How to build a semantic search engine…
…if you have scores of developers at your disposal.
Let’s imagine you are a senior manager of a large software company. The online advertisement market is huge, and your boss tells you your company deserves at least a quarter of the online revenue pie. The company currently has less than ten percent. So what are you going to do?
Well, first, check out what’s hot on the Web at the moment. Semantic Web! Right, that’s what it has to be. So, you buy a hot semantic search startup - only to figure out later that open domain language-independent natural language technology is just not there yet (who was this Jeeves guy again?).
But fear not, you have enough resources at your disposal - and you were trained in all the relational database magic, the cure to all evil. So: your developers now create “ontologies” which will be the basis for your APIs. In your world, ontology is just the fancy word for a database schema, of course. Ah, chaos ensues, because at first nobody is reusing other people’s things.

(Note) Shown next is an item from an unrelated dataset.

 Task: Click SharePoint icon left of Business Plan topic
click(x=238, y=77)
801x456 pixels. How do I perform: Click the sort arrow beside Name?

To exercise a bit more control, now only ontologists (I really like that word) can create schema, and the chief ontologist will create the Great Ontology. To keep everything tidy, you’ll coerce instance data from the web into your data warehouse (based on, say, AsterBase or DataAllegro). There are plenty of engineers busy writing extraction rules, designing and maintaining schemas for the database, partitioning the databases and creating indices, and dreaming up nifty user interfaces. For each domain.
Mission accomplished! Because you’re using relational technology, your pilots, demos and prototypes seem to work (except keyword search and ranking), and your boss is happy. You are happy, too, because all your people have work and stay busy because of the high amount of manual labour involved. Another great day in paradise.